Fred’s Career
1968: CBC Radio in Montreal – News writer
1969-1975: CBC Television – The Business Desk
1975: CBC Investigative team: Wage & Price Control board
1976: CBC National Business Reporter (Toronto)
1981: CBC Current Affairs – Production of 1-hour documentaries
1982 – 1987: CBC – The Journal
1980’s & 1990’s: Journalist – writing over 250 articles for The Economist, BusinessWeek, The Christian Science Monitor, and other major publications
1997: CBC Newsworld Business Team
1998-2010: CBC Business News – host
2000: Publication of first novel title The Stringer
2010: Publication of Fred’s second novel The Obit Man
2011- current: Freelance Writer, Author, Broadcaster, Speaker & Consultant
Journalist – Print Media
While working in broadcasting Langan was always active as a contributor and regular stringer. His first regular string was for Time Canada, and his work there is part of the background for his novel, The Stringer. While at Time Canada he broke a story on airline pilots resisting the use of French in air traffic control.
His regular strings included: Time Canada, BusinessWeek, and The Economist. Over a period of 8 years he filed 250 stories to The Economist. His other major string at that time was The Christian Science Monitor. He contributed to the International Herald Tribune and The New York Times, including a cover story on Canada abolishing the Foreign Investment Review Agency in the mid 1980s.
From the late 80s until 2006 he was the Canadian correspondent for the Daily Telegraph.
Obituaries. Fred Langan has written around 2,000 obituaries. He first started writing obituaries for the Daily Telegraph, which when it was owned by Conrad Black took an interest in Canadian news. When the National Post started he offered them a version of a Telegraph obit on Major Guy d’Artois, a Canadian war hero with the French Resistance. A photo of d’Artois and Charles de Gaulle ran on page one.

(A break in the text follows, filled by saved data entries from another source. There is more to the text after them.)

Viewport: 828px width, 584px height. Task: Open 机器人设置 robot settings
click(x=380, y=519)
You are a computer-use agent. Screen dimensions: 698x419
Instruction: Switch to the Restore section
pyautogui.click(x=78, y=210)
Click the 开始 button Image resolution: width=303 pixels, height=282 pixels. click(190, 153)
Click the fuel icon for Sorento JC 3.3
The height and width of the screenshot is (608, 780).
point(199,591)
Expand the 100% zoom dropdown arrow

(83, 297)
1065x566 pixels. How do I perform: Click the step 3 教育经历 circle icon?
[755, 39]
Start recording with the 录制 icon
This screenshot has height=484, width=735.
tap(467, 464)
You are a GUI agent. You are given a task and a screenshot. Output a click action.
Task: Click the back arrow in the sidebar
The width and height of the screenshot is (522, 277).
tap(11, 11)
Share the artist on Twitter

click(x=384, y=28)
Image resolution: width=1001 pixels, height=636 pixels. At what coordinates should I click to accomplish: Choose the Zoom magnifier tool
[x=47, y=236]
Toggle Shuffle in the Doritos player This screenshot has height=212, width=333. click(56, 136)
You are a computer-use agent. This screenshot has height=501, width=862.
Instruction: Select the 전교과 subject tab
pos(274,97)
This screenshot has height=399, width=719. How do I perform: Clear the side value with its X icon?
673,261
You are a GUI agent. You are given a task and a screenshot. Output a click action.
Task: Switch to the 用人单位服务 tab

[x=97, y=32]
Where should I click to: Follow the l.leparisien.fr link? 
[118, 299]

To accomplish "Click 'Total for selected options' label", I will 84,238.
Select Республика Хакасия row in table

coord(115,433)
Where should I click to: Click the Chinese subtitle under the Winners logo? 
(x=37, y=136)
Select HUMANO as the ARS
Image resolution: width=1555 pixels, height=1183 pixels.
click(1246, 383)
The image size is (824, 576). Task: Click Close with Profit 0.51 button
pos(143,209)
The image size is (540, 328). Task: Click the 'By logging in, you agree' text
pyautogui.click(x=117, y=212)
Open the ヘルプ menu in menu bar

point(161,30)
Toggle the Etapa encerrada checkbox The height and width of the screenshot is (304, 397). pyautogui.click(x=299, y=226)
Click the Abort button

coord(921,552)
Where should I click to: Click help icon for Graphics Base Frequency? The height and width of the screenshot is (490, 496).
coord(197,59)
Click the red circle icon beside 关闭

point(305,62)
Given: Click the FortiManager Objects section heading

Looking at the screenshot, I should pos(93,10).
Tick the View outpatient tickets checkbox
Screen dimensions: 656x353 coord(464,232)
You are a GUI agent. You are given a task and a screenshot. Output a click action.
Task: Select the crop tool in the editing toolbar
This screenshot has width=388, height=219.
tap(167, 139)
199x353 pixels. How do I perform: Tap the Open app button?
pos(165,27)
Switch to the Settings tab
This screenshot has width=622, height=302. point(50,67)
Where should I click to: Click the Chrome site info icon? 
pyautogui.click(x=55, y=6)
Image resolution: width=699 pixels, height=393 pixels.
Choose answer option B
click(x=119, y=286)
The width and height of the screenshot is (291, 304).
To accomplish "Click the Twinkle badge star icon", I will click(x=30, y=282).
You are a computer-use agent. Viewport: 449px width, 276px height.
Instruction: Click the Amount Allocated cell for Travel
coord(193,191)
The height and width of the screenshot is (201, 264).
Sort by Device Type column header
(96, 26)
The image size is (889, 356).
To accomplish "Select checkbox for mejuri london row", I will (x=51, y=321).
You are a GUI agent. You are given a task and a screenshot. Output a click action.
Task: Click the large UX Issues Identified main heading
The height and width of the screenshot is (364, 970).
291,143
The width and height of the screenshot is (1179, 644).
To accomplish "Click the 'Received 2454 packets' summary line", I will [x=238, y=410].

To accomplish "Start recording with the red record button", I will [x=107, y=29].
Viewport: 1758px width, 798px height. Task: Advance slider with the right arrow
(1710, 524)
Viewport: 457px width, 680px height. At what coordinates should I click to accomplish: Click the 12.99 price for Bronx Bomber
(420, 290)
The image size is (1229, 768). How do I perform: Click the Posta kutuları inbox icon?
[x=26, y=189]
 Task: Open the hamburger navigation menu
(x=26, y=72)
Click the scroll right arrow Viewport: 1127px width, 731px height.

That obit is the basis for his novel, The Obit Man.
He then wrote as many as three obits a week for the Post for several years, switching to Globe and Mail late where for a while he wrote under the pen name James MacCready, an in-joke since that is a name on his family tombstone in Mount Royal cemetery.
He continues to write obits for the Globe and Mail.
Journalist – Television
Fred Langan started as a news writer on the radio desk at CBC Montreal in March of 1968. He had just turned 22. His first broadcast was soon afterwards, reporting on a strike at the St. Lawrence Seaway. By September of 1968 he was working television and reported occasionally, including the police strike in Montreal and the bed in of John Lennon and Yoko Ono in 1969.
Langan was soon a regular reporter for both local and national news. This period is covered in his novel, The Stringer. He worked in Ottawa in 1975 on a special team covering wage and price controls. After covering the Olympics in 1976 he moved to Toronto as the first National Business reporter. He worked as a correspondent in London in 1977.
In 1980 he shifted to Current Affairs making hour-long documentaries on a variety of economic subjects. In 1982 he moved to The Journal and was a producer and presenter of short documentaries. He left the CBC to go freelance full time in December of 1987.
Christian Science Monitor Television. Langan did several documentaries for this short-lived TV network. The most important was a profile of Costa Rica, including an interview with Oscar Arias, the country’s president who won a Nobel Peace Prize.
Venture. Langan was a regular contributor to this new business program. Many of his items were off beat stories shot in England on subjects such as where to buy shirts on London’s Jermyn Street or the high cost of keeping up a stately home.
Business News. Langan went back on staff at the CBC in 1997 after 10 years of pure freelancing. Within a year and half he was host of CBC Business News, a nightly look at markets and business trends. It was a live half hour program and had the top ratings on CBC Newsworld, the Canadian equivalent of CNN. The program was cancelled in 2010 and for a year and half Langan did spot business news in the studio every hour and filed reports for CBC Radio. He retired from the CBC in April of 2011.